If you were to ask Neal Gamby (Danny McBride) and Lee Russell (Walton Goggins) if their sudden alliance had anything to do with the fact that their new boss is a black woman (Kimberly Hérbert Gregory), they would, in all likelihood, strenuously object. Not because Neal and Lee are so opposed to being racists, really — but instead because they just haven’t thought about their strident hatred for her that much. These are two pathetic men whose entire existence is driven by small changes in their perceived status. Before their kindly old boss (Bill Murray, in a cameo) left to care for his ailing wife, they pitted that same level of nameless, formless antipathy at each other.
But of course, it is significant that they found a way to join forces only when Principal Belinda Brown became their superior. And it is even more significant the lengths they are willing to go to in order to oust her.

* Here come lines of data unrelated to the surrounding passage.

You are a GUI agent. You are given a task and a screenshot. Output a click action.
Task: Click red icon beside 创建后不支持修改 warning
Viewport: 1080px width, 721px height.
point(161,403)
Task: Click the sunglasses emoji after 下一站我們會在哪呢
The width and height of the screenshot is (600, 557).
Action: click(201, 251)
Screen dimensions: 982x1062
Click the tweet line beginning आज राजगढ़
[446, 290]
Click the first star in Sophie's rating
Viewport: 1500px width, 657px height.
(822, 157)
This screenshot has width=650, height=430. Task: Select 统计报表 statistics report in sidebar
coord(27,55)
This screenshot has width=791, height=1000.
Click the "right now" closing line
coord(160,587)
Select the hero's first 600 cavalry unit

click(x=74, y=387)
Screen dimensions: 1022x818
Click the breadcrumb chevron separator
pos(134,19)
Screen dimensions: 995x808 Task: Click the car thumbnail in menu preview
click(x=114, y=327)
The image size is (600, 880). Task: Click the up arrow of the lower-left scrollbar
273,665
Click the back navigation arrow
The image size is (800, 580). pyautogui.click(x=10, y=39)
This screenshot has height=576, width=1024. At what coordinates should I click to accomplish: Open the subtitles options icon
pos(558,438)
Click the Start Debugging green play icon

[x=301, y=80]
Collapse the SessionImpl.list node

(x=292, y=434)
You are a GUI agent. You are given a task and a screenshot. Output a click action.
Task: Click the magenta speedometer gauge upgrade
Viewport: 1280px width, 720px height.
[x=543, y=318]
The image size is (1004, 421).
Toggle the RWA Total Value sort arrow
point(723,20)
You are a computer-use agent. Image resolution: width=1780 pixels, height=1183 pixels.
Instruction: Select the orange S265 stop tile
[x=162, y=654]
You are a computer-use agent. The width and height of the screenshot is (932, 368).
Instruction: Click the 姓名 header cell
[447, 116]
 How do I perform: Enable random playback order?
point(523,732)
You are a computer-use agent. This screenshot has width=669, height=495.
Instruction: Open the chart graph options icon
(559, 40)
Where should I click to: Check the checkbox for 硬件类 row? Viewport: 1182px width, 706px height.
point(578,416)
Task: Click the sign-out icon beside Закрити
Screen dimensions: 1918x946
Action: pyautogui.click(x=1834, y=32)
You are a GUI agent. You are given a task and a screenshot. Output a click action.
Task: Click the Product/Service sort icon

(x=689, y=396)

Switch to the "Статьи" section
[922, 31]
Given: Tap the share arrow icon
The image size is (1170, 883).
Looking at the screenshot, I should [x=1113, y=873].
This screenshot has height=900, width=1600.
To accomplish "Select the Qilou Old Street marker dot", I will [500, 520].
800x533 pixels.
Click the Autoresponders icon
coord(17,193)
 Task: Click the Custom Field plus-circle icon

In the second episode, the two break into her house, smash her possessions, and eventually set her house on fire. Lee — Goggins, mixing his bitter smarm from “Justified” with some presumably comedic flamboyance — derisively refers to it as “Fat Albert’s clubhouse.” This is in an episode where nearly every person of color is presented as either a villain or an idiot.
“Vice Principals” is an unwelcome insight into the mind of small-minded assholes; a farcical love letter to insensitive pricks. In that way, it follows in the footsteps of “Eastbound & Down,” the last collaboration between McBride and executive producer Jody Hill. (The show’s run has already been planned out by HBO: The show will air 18 episodes over two seasons; nine in the fall, nine in the spring.) But while the show never quite endorses Neal and Lee’s actions, but it does think that you, the audience, will find their hijinks amusing.
This strikes me as the fundamental problem with “Vice Principals” — one that is more glaring than even the other major problem with the show, which is that it is rarely funny at all. It’s not that these assholes aren’t redeemable; it’s not that “Vice Principals” can’t find a way to make it a charming little story with an arc. It’s that in a world where there doesn’t seem to be enough empathy to go around, choosing to give these two men in particular so much consideration feels like wasteful confusion, like the most basic kind of carelessness. The focus makes an obvious implication about the intended audience of this comedy. This is a show pitched at the Neals and Lees of the world, not the Belinda Browns.
“Vice Principals” does care about its other characters, but its main thesis appears to be that it cares for the secret lives of the unfairly entitled first. Would it really surprise you to learn, for example, that one of our idiot heroes eventually “gets the girl”? Or that despite their many misdeeds, neither experiences any anxiety over losing their jobs? The show does manage to find some interesting ground when playing with Lee and Neal’s evolving relationship, Belinda’s tenacity, and the conventions of ‘80s high school films. But it never quite finds a tone that works for the loaded, upsetting material it’s tossing around. There’s a streak of angry malice running throughout “Vice Principals” that comes out in odd outbursts of slur-ridden insults or especially heinous examples of workplace manipulation. It feels often as if the show cannot contain the anger and resentment it is trying to tap into, and instead of doing the work of converting it into comedy, it has just unleashed unpleasantness into the ether. With the tension-filled summer we are having, however, more unpleasantness, especially around issues of race and class, does not feel especially necessary.